Sunday, March 2, 2008

Postwar American Mutual Aide to Civil Rights Era Social Conflicts

"Your Neighbors Make News..." LIFE, May 24, 1948, pp. 121

"Our Way of Living Together in America is a Strong but Delicate Fabric" TIME, November 18, 1957, pp. 65

The first page I scanned is a Life magazine advertisement titled “Your Neighbors Make News…” In the top and lower right pictures of the page, we see Americans being represented as good neighbors. In both, there is an implicit call for each American to aide one another and in particular, women and children who were typically represented as in need and weak. These images to the right portray an ideal American as a citizen who helps his or her neighbor. These images characterize the ideal of American society around gestures of humanity and tolerance of the weak and destitute. The success of the country depends on the mutual aide between citizens and specifically, between white communities that qualify as “Americans.” In the picture at bottom right, Miss M. taught her blind neighbor how to cook. Despite her inability to see, the blind woman is lifted by her benevolent neighbor. At top right, the two men in the picture have rescued the two little girls from carbon monoxide. American lives are precious and it is the responsibility of all white Americans to protect each other from anything that could threaten their lives. The democratic concept of a mutually aiding society is very explicitly designed to bring together mainstream America under one ideology: that America is a land composed of a citizenry united under the cause of a shared responsibility to each other. However, this solidarity, if you will, is isolated within the white American community. This page shows little social divisions. There is no representation of racial conflict or anything that divides the nation with the exception of clearly cut gender roles and orientations.
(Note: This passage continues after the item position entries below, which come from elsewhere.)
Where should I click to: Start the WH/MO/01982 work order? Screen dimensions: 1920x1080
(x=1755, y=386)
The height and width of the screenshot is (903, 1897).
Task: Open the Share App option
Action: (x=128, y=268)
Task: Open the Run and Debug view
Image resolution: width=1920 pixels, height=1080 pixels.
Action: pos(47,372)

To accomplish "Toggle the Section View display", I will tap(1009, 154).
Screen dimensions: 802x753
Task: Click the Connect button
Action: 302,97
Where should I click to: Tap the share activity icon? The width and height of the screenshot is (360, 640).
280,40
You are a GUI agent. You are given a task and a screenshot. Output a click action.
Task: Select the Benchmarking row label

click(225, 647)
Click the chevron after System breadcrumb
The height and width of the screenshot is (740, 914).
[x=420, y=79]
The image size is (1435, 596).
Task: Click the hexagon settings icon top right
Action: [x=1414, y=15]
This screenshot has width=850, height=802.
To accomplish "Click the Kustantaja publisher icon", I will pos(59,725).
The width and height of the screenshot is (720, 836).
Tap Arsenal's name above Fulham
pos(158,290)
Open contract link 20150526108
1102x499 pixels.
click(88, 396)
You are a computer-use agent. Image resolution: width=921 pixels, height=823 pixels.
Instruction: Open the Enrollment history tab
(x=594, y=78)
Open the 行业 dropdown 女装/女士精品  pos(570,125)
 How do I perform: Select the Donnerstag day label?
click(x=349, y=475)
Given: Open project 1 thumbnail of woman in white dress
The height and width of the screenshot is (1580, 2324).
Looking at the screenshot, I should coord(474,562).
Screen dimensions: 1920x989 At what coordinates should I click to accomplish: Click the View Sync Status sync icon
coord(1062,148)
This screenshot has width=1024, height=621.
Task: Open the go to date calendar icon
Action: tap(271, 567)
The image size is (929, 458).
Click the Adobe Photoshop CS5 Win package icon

The second of the two pages that I analyzed is titled “Our Way of Living Together in America is a Strong by Delicate Fabric.” This image is from TIME, November 18, 1957. Here, we get a completely different representation of American ideology. The change is startling. First off, there is an acknowledgement of divisions between poor and rich, black and white, Jew and Gentile and even foreign and native born. Americans are no longer the typical face portrayed in the other scanned images I analyzed. There is no context in this advertisement. There appear many groups of people not of actually bodies, but of human shapes filled with many colors. It acknowledges that divisions in American society must be recognized but that the differences among Americans are something to reflect on and reconcile for the greater good of the country. American society at this time is in the thick of the Civil Rights Movement and most recently, the desegregation of schools has just been started. In contrast to the first images which applauded American society’s values, this advertisement admits a flawed society. The final line of the quote from Wendell L. Willkie goes: “For no man knows, once it is destroyed where or when man will find its protective warmth again.” The advertisement is a call at all costs to lift the tensions within American society and recognize how far not only American society has excelled, but also the how close it could come to being destroyed by the tensions within its fabric.

1 comment:

Jorge Andres Soto said...

The second of the images I posted, in retrospect, is also calling for the social divisions that at the time were becoming more visible were good or bad. Instead they were a reality and that changes that the Civil Rights Movement called for needed to be gradual and not at the speed that the movement was gaining. I don't think it's a call for unity or that it is for equal rights. I think it just acknowledges the American reality. I was unable to find other advertisements that would seem to be as controversial.